Il ricorso per la Suprema Corte è risultato fondato. La motivazione offerta dalla pronuncia impugnata risulta infatti apodittica. Ricorda il Collegio che «è massima di esperienza che ogni apparato telefonico mobile emette una frequenza che consente allo stesso di collegarsi alla cd. cella più vicina quando vi è traffico telefonico in atto. Ogni cella si riferisce a una determinata porzione di territorio, entro la quale è collocata un’antenna capace di recepire il segnale del telefono che si venga a trovare in sua prossimità. Poiché il segnale è ricevuto con intensità diversa a seconda della vicinanza a una cella o a un’altra, è possibile stabilire soltanto con una certa approssimazione la posizione del telefono che emette il segnale. Poiché, dunque, l’apparato radiomobile che aggancia una determinata cella può trovarsi in tutti i punti del territorio che ricadono all’interno di essa, la possibilità di identificare la sua posizione è strettamente collegata alla superficie di copertura della cella stessa: in altri termini, la precisione è maggiore se la cella è piccola (cella urbana), minore, se si tratta di una macrocella, tipica degli ambienti extraurbani. A ciò dovendosi aggiungere che, in particolari condizioni di sovraccarico telefonico, è ben possibile che l’apparato telefonico mobile agganci una cella contigua alla porzione di territorio in cui si trovi, che risulti più libera. La conclusione cui giunge la Corte di cassazione è che le indicazioni fornite dal segnale captato dalla cella non consentono l’esatta localizzazione dell’utenza abbinata ad un apparecchio telefonico mobile, sussistendo margini di errore anche di centinaia di metri, se non di chilometri.

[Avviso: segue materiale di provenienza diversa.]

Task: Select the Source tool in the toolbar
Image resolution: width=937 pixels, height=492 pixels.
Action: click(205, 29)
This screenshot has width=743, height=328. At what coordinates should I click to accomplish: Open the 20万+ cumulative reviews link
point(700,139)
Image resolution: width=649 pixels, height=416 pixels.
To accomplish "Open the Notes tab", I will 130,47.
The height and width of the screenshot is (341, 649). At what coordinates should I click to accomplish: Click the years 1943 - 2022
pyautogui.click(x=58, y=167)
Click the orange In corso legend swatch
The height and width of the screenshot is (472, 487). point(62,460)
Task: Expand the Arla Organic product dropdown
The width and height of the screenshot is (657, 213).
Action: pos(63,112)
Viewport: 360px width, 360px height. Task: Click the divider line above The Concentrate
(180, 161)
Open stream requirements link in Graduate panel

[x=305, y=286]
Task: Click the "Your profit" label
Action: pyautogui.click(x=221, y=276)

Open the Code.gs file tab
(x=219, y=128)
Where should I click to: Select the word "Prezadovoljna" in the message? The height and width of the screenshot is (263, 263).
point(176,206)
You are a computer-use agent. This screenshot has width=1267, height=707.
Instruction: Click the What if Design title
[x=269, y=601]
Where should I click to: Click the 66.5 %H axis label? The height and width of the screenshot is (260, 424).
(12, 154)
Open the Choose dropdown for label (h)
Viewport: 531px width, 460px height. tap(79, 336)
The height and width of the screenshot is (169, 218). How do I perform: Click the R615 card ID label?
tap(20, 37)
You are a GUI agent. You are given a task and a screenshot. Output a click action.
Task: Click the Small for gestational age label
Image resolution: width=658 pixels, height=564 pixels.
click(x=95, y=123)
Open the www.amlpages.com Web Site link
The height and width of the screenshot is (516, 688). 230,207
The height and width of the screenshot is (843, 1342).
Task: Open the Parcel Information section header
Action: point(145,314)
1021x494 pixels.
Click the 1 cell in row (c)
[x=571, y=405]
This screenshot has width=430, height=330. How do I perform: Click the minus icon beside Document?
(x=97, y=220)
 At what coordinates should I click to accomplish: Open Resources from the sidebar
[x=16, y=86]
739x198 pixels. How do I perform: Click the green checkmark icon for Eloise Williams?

La necessità di altri elementi di riscontro

Sulla base di tali premesse, la sentenza afferma che, pertanto, il giudice, per poter affermare che l’imputato, nei due o tre minuti in cui la sua utenza telefonica aveva agganciato la cella, avesse compiuto un sopralluogo presso la dimora delle vittime avrebbe dovuto motivare nel modo seguente. Anzitutto il giudice avrebbe dovuto indicare a sostegno elementi specifici atti a comprovare non solo la presenza fisica dell’imputato nell’area della cella – dal momento che l’utenza ben avrebbe potuto essere detenuta da altri -, ma anche – una volta verificata la detta presenza fisica – quale fosse la sua precisa posizione all’interno del territorio coperto dalla stessa in rapporto all’ubicazione della casa successivamente fatta oggetto dell’azione predatoria. Inoltre, il giudice medesimo avrebbe dovuto dar conto, tramite il riferimento ad elementi oggettivi, delle ragioni per le quali avesse interpretato il registrato breve passaggio dell’apparecchio telefonico dell’imputato per la cella come un sopralluogo, ad esempio spiegando se i partecipanti alla spedizione avessero già scelto il bersaglio e si fossero recati in prossimità di esso solo per mettere a punto i dettagli.

Poiché tale iter logico difetta del tutto nella motivazione, la suprema Corte, sulla base dei summenzionati principi di diritto, ha annullato la sentenza di condanna con rinvio alla Corte d’appello.

Conclusioni

La pronuncia annotata si caratterizza per il rispetto dei criteri di accertamento della responsabilità dell’imputato. A fronte di una giurisprudenza che troppo spesso si affida alla localizzazione tramite tracciamento telefonico (c.d. positioning), considerandola una prova certa e inequivocabile e talvolta l’unica, la sentenza in commento si mostra correttamente assai rigorosa. Essa precisa anzitutto l’approssimazione di tale localizazione e, di conseguenza, esige la presenza di altri elementi che dimostrino che il portatore del dispositivo era proprio l’imputato, e non altri; inoltre ritiene necessaria l’indicazione della sua precisa posizione sul territorio rispetto al luogo del reato; infine la Corte di cassazione richiede una motivazione che, sulla base di elementi oggettivi, spieghi le ragioni per le quali il giudice interpreta come un sopralluogo il registrato breve passaggio dell’apparecchio telefonico dell’imputato nell’ambito della cella telefonica.